Fix etcd client failover when an endpoint host crashes hard by jleal52 · Pull Request #3 · nixn/pdns-etcd3

jleal52 · 2026-04-25T06:53:24Z

Problem

When one of the configured ETCD endpoints becomes unreachable through a
hard failure (datacenter power loss, network partition without RST/FIN,
firewall drop), pdns-etcd3 can stop serving DNS even though a quorum
majority of the cluster is still healthy.

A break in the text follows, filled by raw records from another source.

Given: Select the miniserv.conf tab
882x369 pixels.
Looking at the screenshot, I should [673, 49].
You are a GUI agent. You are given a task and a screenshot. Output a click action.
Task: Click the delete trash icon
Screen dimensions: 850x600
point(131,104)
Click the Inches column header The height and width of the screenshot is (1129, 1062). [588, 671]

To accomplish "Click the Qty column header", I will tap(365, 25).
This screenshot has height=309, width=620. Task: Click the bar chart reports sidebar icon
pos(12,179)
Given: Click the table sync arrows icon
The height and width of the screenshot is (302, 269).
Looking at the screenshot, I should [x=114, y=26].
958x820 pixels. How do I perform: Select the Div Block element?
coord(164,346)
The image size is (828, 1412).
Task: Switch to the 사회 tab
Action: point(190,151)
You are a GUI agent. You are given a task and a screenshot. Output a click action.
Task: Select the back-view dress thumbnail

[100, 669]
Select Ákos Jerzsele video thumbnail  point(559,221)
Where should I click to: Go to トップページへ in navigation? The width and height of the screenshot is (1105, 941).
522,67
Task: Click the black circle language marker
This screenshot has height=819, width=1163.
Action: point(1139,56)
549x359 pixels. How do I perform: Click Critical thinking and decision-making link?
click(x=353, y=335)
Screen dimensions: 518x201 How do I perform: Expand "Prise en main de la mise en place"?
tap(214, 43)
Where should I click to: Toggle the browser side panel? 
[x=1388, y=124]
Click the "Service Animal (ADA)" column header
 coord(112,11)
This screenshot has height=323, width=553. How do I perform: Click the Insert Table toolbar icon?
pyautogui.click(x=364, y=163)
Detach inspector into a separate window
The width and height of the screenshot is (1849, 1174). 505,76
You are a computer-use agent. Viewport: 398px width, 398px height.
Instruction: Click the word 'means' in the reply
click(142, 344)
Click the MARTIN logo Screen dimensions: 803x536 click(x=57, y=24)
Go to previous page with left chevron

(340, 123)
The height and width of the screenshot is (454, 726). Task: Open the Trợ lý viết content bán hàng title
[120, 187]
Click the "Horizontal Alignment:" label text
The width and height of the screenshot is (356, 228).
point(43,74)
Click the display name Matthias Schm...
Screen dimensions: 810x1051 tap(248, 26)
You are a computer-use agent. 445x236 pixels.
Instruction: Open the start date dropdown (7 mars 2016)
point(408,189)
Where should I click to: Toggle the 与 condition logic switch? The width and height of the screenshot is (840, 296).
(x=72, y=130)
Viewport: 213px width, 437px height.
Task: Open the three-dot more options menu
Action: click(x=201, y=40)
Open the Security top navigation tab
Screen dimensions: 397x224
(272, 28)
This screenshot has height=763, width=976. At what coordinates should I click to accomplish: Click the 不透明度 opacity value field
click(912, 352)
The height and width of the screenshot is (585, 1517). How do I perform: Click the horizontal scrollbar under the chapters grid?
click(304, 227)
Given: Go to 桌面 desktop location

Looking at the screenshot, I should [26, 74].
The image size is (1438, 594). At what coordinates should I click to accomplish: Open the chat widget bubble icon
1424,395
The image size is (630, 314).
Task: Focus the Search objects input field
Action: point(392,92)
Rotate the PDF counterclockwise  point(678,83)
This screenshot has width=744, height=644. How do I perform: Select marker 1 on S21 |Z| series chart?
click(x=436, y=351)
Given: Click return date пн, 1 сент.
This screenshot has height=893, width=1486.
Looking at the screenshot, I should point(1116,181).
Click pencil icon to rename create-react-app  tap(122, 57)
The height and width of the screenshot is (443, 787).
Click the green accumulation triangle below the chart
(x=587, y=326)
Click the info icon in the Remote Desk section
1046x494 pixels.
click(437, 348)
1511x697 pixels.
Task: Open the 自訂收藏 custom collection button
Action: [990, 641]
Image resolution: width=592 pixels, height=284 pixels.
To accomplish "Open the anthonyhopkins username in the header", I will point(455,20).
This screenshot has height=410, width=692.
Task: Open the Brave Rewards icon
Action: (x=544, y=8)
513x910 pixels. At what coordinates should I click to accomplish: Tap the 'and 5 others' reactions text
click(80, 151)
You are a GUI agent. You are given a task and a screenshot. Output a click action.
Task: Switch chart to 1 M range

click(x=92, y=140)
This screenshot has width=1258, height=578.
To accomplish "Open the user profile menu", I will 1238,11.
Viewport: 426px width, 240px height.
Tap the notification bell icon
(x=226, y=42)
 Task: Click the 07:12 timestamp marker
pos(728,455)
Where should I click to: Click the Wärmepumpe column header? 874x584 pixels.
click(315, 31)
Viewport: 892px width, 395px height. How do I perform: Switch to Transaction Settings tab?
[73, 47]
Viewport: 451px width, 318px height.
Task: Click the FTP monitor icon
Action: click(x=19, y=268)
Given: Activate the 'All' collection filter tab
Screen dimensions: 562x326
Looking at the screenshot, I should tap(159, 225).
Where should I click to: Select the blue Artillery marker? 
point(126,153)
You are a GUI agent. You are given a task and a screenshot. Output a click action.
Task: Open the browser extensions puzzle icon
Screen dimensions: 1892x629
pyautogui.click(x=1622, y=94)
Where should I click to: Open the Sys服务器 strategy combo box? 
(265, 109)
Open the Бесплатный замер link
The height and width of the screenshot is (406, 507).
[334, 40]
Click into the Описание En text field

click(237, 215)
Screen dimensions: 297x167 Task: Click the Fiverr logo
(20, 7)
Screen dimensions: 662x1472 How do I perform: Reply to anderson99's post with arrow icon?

I hit this in production on a 3-node ETCD cluster spanning three DCs:
DC1 went down by complete power-off, leaving a healthy 2/3 quorum on
DC3+DC4. etcdctl confirmed both surviving endpoints reported
healthy=true and the leader was elected. Yet the PowerDNS authoritative
server backed by pdns-etcd3 kept returning SERVFAIL for every record
in the served zone until the dead endpoint was manually removed from the
backend config and the process restarted.

Root cause

The explicit clientv3.Config constructed in src/etcd.go only sets
DialTimeout and Endpoints:

cfg := clientv3.Config{
    DialTimeout: *args.DialTimeout,
    Endpoints:   strings.Split(*args.Endpoints, `|`),
}

This leaves three fields at their zero values, with the following
consequences when an endpoint host disappears without sending TCP
teardown:

DialKeepAliveTime / DialKeepAliveTimeout = 0 — gRPC never sends
HTTP/2 PINGs over the multiplexed session, so a connection stuck in
ESTABLISHED to a now-dead host is not detected as broken until the
kernel's tcp_retries2 expires (~13–15 min on Linux). The gRPC
balancer cannot mark the endpoint unhealthy until then, so RPCs keep
being scheduled on the blackholed connection.
PermitWithoutStream = false — even if keepalives were enabled,
they would only fire while an active RPC stream existed. For a backend
whose ETCD interaction is mostly an idle long-lived Watch plus
occasional Gets, this matters.
AutoSyncInterval = 0 — the client never refreshes the cluster
member list, so removed members stay in the rotation forever.

DialTimeout does not save us: it only guards the initial Dial, not
subsequent RPCs over the already-established session.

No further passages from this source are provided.